Bio-Techne dispone infatti di un portafoglio completo di reagenti, materiali di consumo, strumenti analitici e workflow utilizzati durante lo sviluppo e la produzione di queste terapie innovative. L’azienda detiene inoltre una partecipazione del 19,9% in Wilson Wolf, produttrice delle piattaforme G-Rex impiegate nell’espansione delle cellule per applicazioni di terapia cellulare, con la possibilità di acquisirne il controllo totale nel 2027.
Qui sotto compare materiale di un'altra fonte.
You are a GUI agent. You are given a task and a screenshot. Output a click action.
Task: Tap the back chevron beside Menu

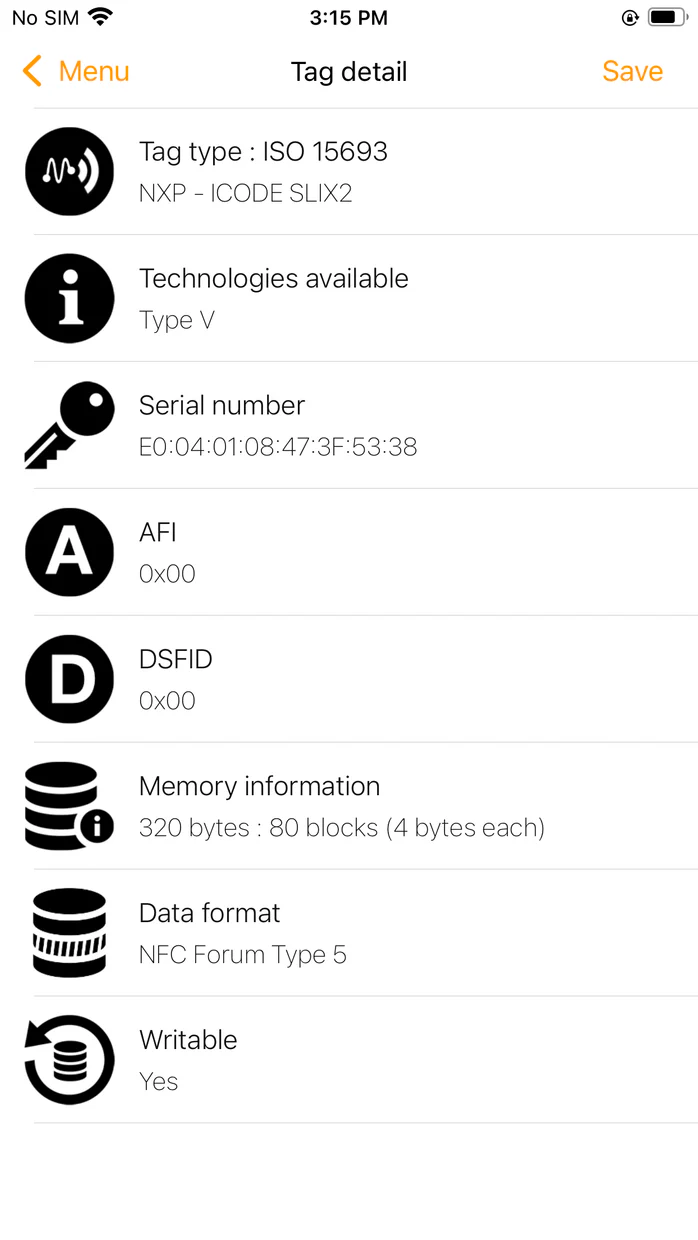tap(32, 72)
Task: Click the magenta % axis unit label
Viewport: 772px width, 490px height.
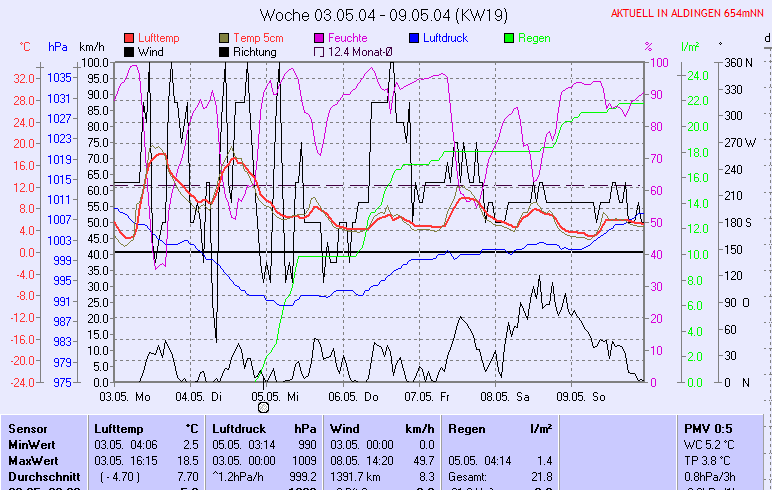Action: click(648, 47)
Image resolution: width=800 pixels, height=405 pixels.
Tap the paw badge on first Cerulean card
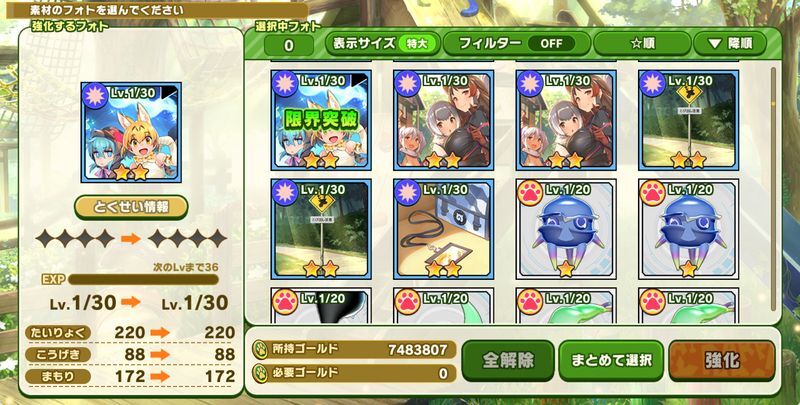[530, 194]
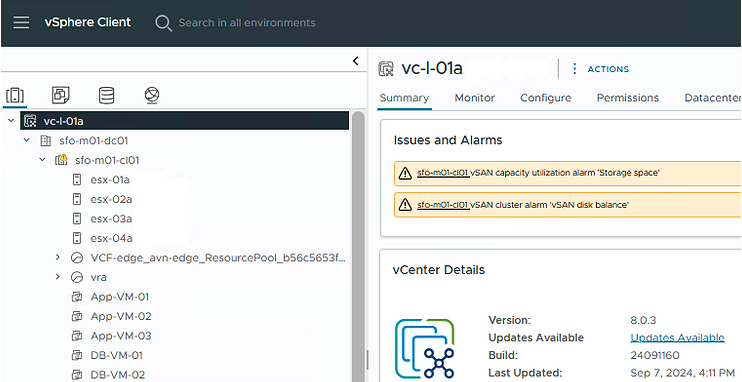
Task: Collapse the sfo-m01-dc01 datacenter node
Action: (x=27, y=140)
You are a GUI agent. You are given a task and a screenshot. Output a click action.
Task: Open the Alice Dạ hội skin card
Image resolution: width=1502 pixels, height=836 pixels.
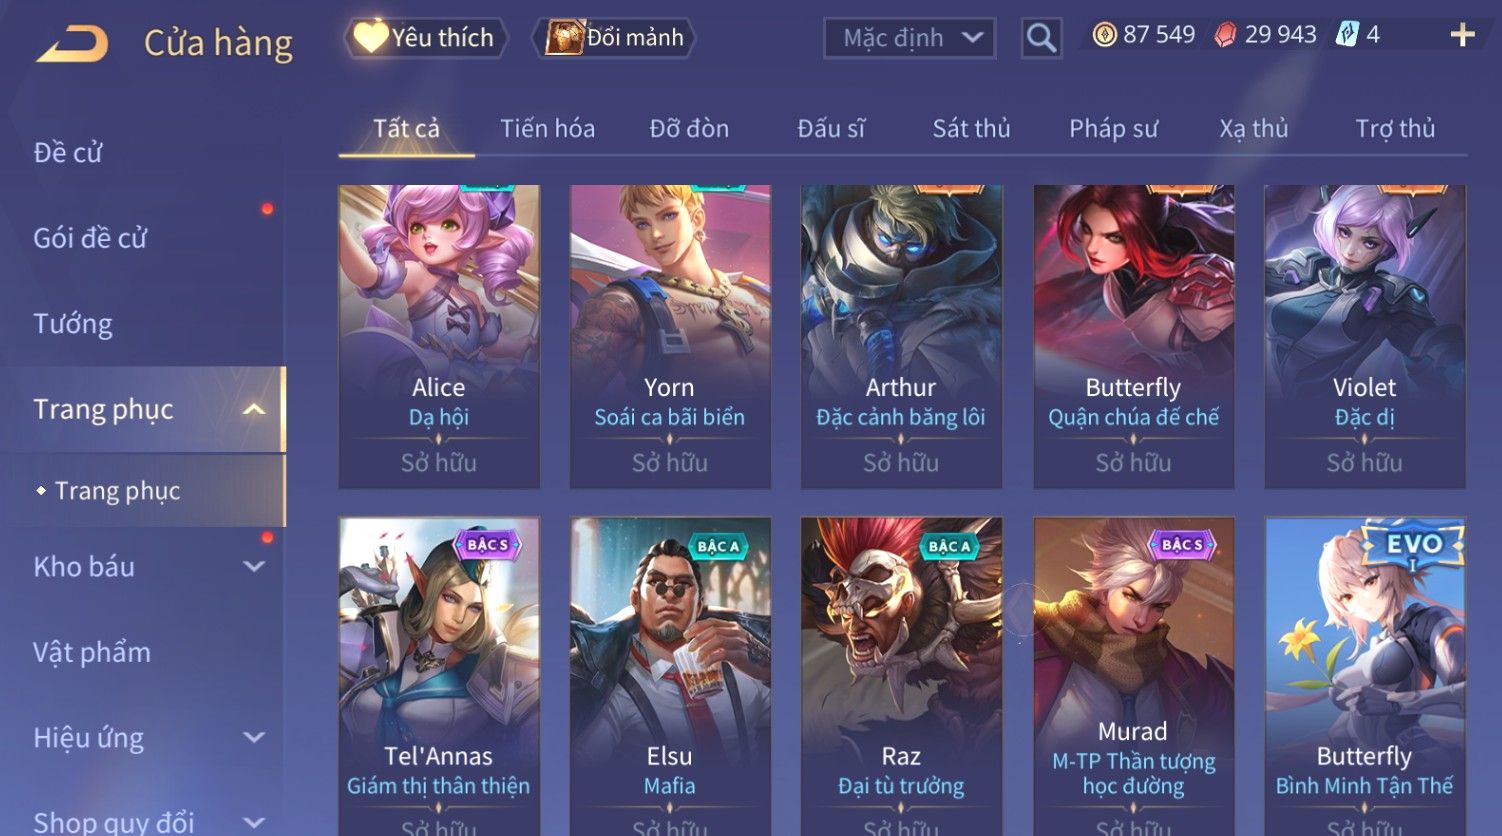pos(439,336)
Grazie all’integrazione, Merck punta a offrire ai propri clienti un ecosistema ancora più completo di soluzioni dedicate alla ricerca, allo sviluppo clinico e alla produzione industriale delle terapie avanzate.
Una piattaforma che copre l’intera filiera dell’innovazione
Più che una semplice espansione del catalogo prodotti, l’acquisizione riflette la volontà di Merck di costruire una piattaforma integrata capace di accompagnare l’intero percorso di sviluppo dei farmaci: dalla ricerca di base e traslazionale allo sviluppo preclinico, dalla diagnostica ai test di laboratorio, fino al bioprocessing e alla produzione commerciale.
L’obiettivo è rafforzare la presenza del gruppo nei segmenti delle life sciences caratterizzati dalle prospettive di crescita più elevate, tra cui biologia spaziale, multi-omica, diagnostica di precisione, immunologia, medicina rigenerativa e terapie cellulari e geniche.
Secondo Merck, l’integrazione consentirà di generare sinergie di costo pari a circa 140 milioni di euro all’anno entro il terzo anno dal completamento dell’operazione, mantenendo al tempo stesso una solida capacità di investimento in ricerca e sviluppo.
Con questa acquisizione il gruppo tedesco conferma la propria ambizione di consolidare il ruolo di partner tecnologico di riferimento per università, centri di ricerca, aziende biotech e industria farmaceutica, rafforzando una presenza che va ben oltre la tradizionale attività farmaceutica e che punta a sostenere l’intera filiera dell’innovazione biomedica.